Cell-to-Cell Transmission of Authentic SARS-CoV-2 Variants of Concern and Their Sensitivity to COVID-19 Vaccinee Sera.

The D614G mutation in SARS-CoV-2 spike, as well as emerging variants of concern (VOCs) containing D614G and other key spike mutations, have been reported to enhance viral infectivity, transmissibility, and resistance to COVID-19 vaccines (6065). As such, we examined the cell-to-cell transmission capability of authentic SARS-CoV-2 wild type (WT) (USA-WA1/2020), D614G variant (B.1.5), and two VOCs B.1.1.7 (501Y.V1) and B.1.351 (South African, 501Y.V2), in the presence or absence of pooled sera from mRNA vaccines (three from Moderna and three from Pfizer). Donor Vero-ACE2 cells were first infected with WT SARS-CoV-2 (MOI = 0.2), D614G (MOI = 0.02), B.1.1.7 (MOI = 0.02), and B.1.351 (MOI = 0.02), respectively. Note that a 10-fold higher MOI was used for WT in order to achieve comparable rates of infection in donor cells between WT and VOCs, given that D614G-containing variants are known to significantly increase the viral infectivity (60, 66). Approximately 20 h postinfection, the culture media of donor cells was harvested, the whole volume of which was used to infect target Vero-mTomato-Red cells for 6 h in order to determine the viral infectivity. In parallel, the infected donor Vero-ACE2 cells were digested and cocultured with the same number of Vero-Tomato-Red cells as was used in the cell-free infectivity assay, also for 6 h, as a measurement of cell-to-cell transmission. To determine the sensitivity of cell-to-cell transmission vs. cell-free infection to neutralization by vaccinee sera, we pooled the serum samples of 6 mRNA vaccines, i.e., three from Moderna and three from Pfizer, and added them to the cultured medium. The efficiency of cell-to-cell transmission and cell-free infectivity was determined by measuring the percentage of SARS-CoV-2 nucleocapsid (N)-positive Vero-mTomato-Red cells using flow cytometry. Considering the potential impact of infected donor cells on cell-to-cell transmission, we normalized the rate of cell-to-cell transmission with the total rate of virus spread in both SARS-CoV-2–positive Vero-mTomato-Red cells as well as Vero-ACE2 cells over the entire infection period, i.e., from the initial infection of donor cells to the end of the coculture (∼26 h).

Representative flow cytometric results and summary analyses are presented in Fig. 7 and SI Appendix, Fig.
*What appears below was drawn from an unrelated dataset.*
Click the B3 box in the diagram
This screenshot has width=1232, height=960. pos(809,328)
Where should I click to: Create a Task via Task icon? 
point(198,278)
S5. Interestingly, even with a 10-fold higher MOI used for the WT infection of donor Vero-ACE2 cells relative to other variants, we observed comparable rates of cell-to-cell transmission between WT, D614G, B.1.1.7, and B.1.351 (Fig. 7 A, Upper and B and SI Appendix, Fig. S5 A and B). Note that the relative rate of cell-to-cell transmission shown in Fig. 7B was obtained by dividing the percentage of SARS-CoV-2–positive Vero-mTomato-Red cells (Q2 in Fig. 7 A, Upper) by the percentage of total SARS-CoV-2–positive cells (Q2 plus Q3 in Fig. 7 A, Upper). We noted that the rate of B.1.351 spreading infection in Vero-ACE2 and Vero-mTomato-Red cells (Q2 plus Q3 in Fig. 7 A, Upper) was the highest, followed by B.1.1.7 > D614G > WT (Fig. 7C). Consistent with the more efficient replication of B.1.351 in donor Vero-ACE2 cells over the entire 26-h infection period (Q3 in Fig. 7 A, Upper), we found a significantly higher cell-free infectivity for B.1.351 produced during the initial 20-h infection relative to WT, D614G, and B.1.1.7 (Fig. 7D, see “no sera”). Overall, these results revealed a strongly enhanced replication of B.1.351 relative to B.1.1.7, D614G, and WT, yet a comparable efficiency of cell-to-cell transmission between WT, D614G, and VOCs.

Fig. 7.

Fig. 7.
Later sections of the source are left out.